== Extracted material

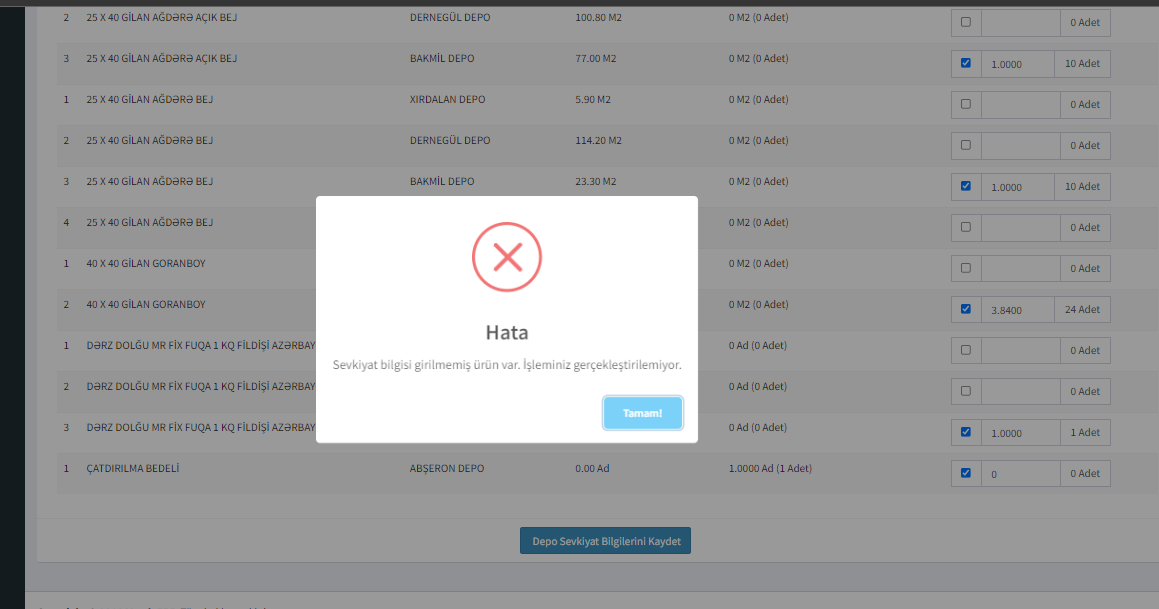The width and height of the screenshot is (1159, 609).
Task: Disable checkbox in the 1 Adet row
Action: point(965,432)
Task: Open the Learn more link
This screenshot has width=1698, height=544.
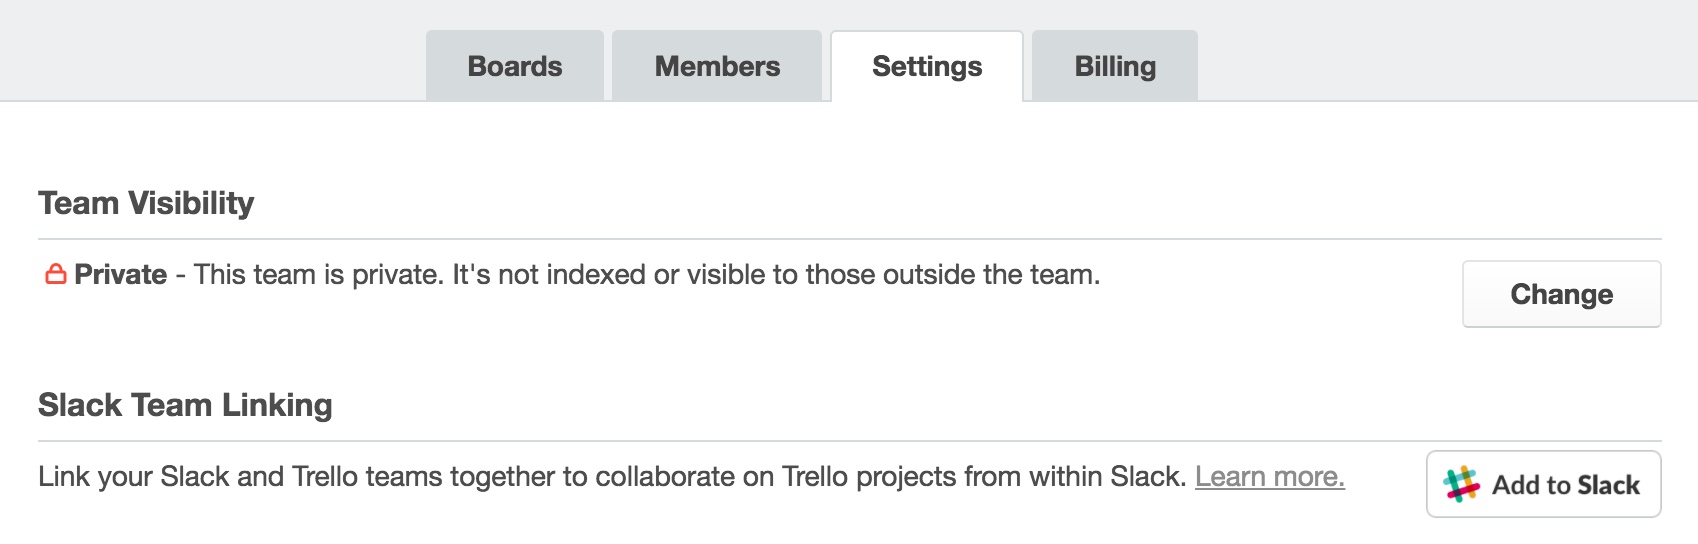Action: point(1270,477)
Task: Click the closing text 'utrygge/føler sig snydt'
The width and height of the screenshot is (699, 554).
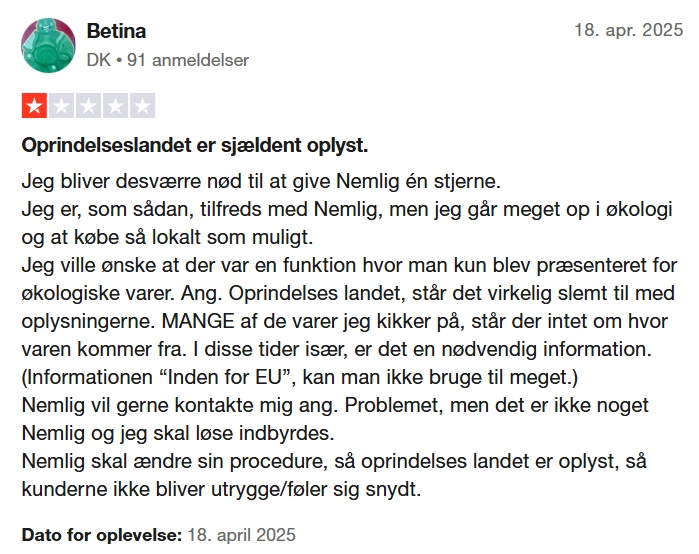Action: pos(316,489)
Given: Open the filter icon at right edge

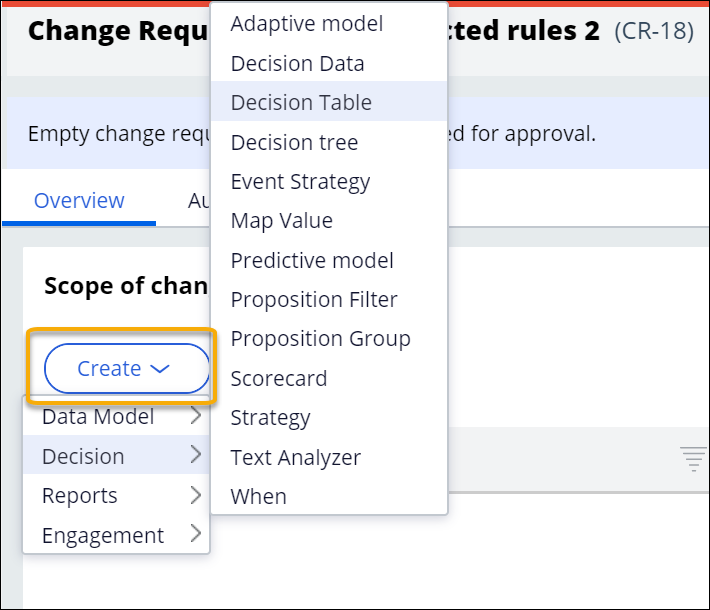Looking at the screenshot, I should [x=693, y=459].
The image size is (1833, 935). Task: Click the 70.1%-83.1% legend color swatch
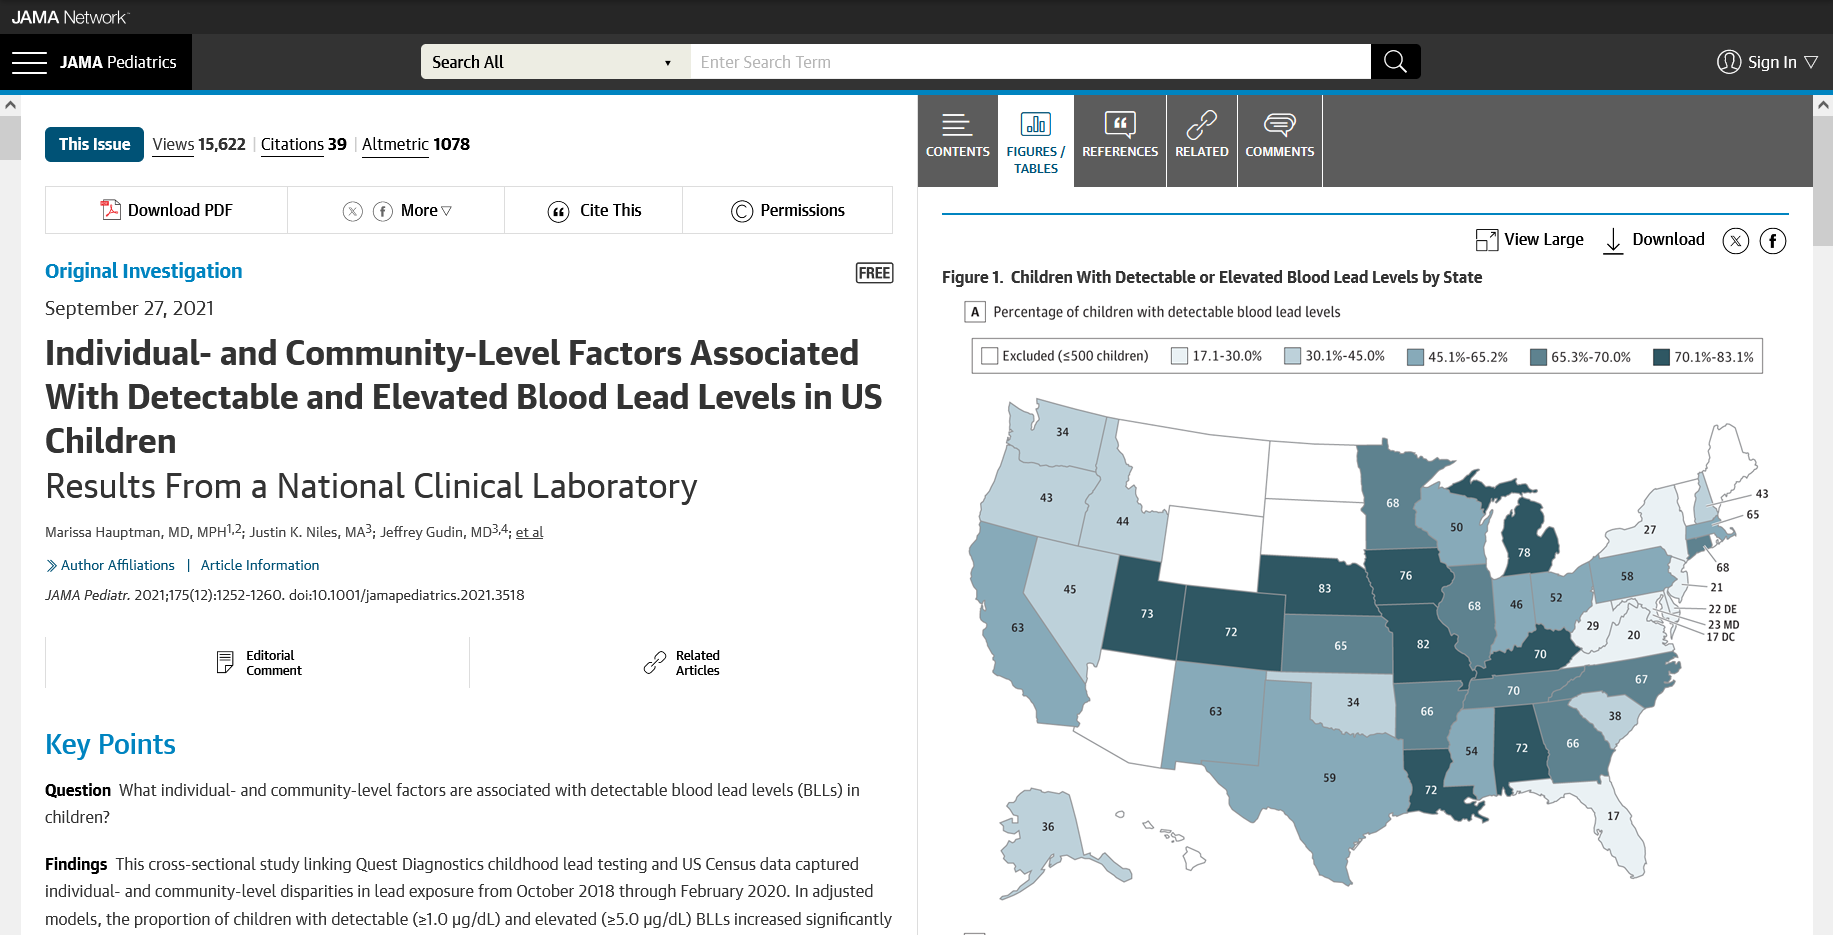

====

_Required work_
Reproduce the text of all five entries above verbatim, line by line, and leave out the pictures.

_Output for this exercise_
The width and height of the screenshot is (1159, 609).
Task: Disable checkbox in the 1 Adet row
Action: point(965,432)
Task: Open the Learn more link
This screenshot has width=1698, height=544.
Action: point(1270,477)
Task: Click the closing text 'utrygge/føler sig snydt'
The width and height of the screenshot is (699, 554).
Action: pos(316,489)
Given: Open the filter icon at right edge

Looking at the screenshot, I should [x=693, y=459].
The image size is (1833, 935). Task: Click the 70.1%-83.1% legend color swatch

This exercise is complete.